The problem
An exact transcription is needed, starting with the line that contains "This screenshot has height=800, width=1200." and ending with the last line of the records.

Stored items:
Start of Block

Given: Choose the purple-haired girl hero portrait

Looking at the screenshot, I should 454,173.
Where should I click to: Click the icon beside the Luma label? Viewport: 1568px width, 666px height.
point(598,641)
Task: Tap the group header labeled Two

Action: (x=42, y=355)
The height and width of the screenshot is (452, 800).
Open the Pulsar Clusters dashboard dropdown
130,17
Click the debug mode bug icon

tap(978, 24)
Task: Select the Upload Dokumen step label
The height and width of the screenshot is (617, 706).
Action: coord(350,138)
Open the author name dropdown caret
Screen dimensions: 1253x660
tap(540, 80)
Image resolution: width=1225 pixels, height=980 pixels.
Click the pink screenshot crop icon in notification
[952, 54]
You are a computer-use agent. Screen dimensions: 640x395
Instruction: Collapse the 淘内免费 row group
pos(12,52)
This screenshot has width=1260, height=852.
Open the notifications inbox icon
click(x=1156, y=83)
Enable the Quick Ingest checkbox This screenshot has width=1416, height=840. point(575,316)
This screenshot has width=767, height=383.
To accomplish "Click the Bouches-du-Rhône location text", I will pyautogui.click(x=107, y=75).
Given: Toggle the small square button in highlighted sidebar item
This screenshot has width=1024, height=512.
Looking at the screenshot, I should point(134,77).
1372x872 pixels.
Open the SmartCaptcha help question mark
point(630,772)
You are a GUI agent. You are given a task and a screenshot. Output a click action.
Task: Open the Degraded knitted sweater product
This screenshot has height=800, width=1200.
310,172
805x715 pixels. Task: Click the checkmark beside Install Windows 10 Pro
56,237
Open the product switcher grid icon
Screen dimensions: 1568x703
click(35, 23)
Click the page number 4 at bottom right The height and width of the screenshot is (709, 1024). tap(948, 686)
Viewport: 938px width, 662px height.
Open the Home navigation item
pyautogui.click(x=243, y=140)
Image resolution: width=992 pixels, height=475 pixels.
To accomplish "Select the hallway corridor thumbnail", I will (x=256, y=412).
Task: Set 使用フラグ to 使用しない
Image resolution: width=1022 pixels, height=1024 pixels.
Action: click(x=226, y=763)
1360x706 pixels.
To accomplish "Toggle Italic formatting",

End of Block

Response for this exercise
This screenshot has height=800, width=1200.
310,172
805x715 pixels. Task: Click the checkmark beside Install Windows 10 Pro
56,237
Open the product switcher grid icon
Screen dimensions: 1568x703
click(35, 23)
Click the page number 4 at bottom right The height and width of the screenshot is (709, 1024). tap(948, 686)
Viewport: 938px width, 662px height.
Open the Home navigation item
pyautogui.click(x=243, y=140)
Image resolution: width=992 pixels, height=475 pixels.
To accomplish "Select the hallway corridor thumbnail", I will (x=256, y=412).
Task: Set 使用フラグ to 使用しない
Image resolution: width=1022 pixels, height=1024 pixels.
Action: click(x=226, y=763)
1360x706 pixels.
To accomplish "Toggle Italic formatting",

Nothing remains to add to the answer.